● Extrait du texte
En réponse aux critiques portées à l'encontre de la « logique libérale » de la Commission européenne, M. François Fillon, ministre délégué, chargé de la poste, des télécommunications et de l'espace, a fait valoir que, contrairement à ce que croient beaucoup, la France ne dispose pas du système téléphonique le meilleur et le moins cher du monde. Selon lui, pour certains aspects, il est même non seulement plus cher, mais aussi moins diversifié que d'autres et il n'est pas sûr qu'une comparaison avec celui offert aux États-unis tournerait à son avantage.

Il a ensuite considéré que la définition du service universel envisagée en France n'était nullement minimaliste et qu'il était quelque peu contradictoire, d'une part, de se féliciter du niveau de prestations offert par France Télécom et, d'autre part, de dénigrer la définition du service universel prévue par le Gouvernement, dès lors que celle-ci correspond à l'actuel niveau des prestations téléphoniques de base proposées par France Télécom.

Le ministre a également considéré qu'il n'y avait pas de marche forcée vers la dérégulation dans notre pays, puisque la libéralisation de la téléphonie vocale n'interviendrait pas avant le 1er janvier 1998, date fixée par les textes communautaires. Il a souligné que l'ouverture à la concurrence le 1er juillet 1996 des infrastructures alternatives ne concernerait que les seuls services déjà libéralisés et que la téléphonie de base resterait entièrement du domaine du monopole, jusqu'à l'échéance de 1998.

● Matériel fourni
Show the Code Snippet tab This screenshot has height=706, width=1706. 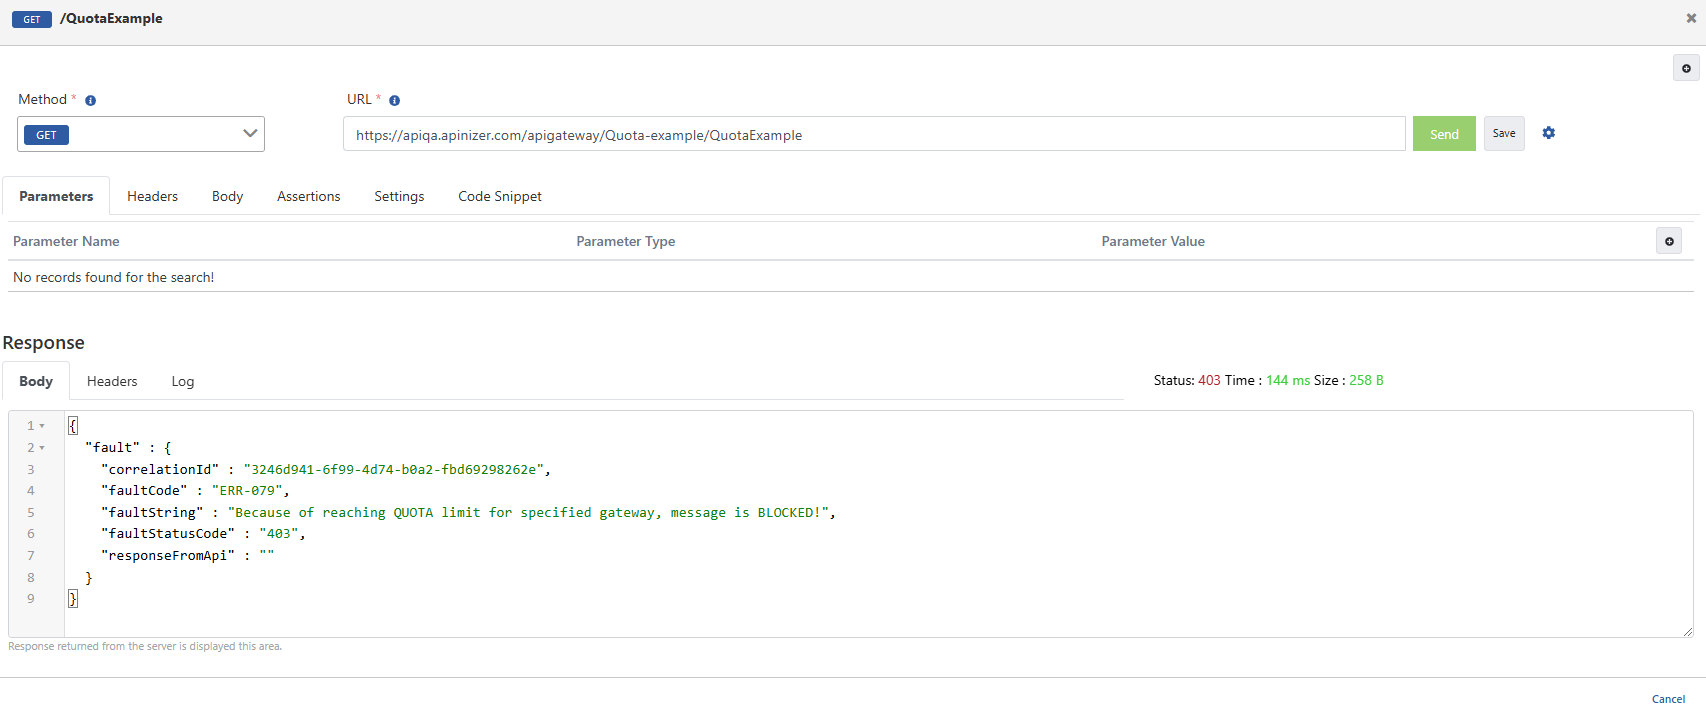[499, 196]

● Consigne
Selon l'extrait du texte, à partir de quelle date la libéralisation de la téléphonie vocale peut-elle intervenir ?

● Zone de réponse
Pas avant le 1er janvier 1998, date fixée par les textes communautaires.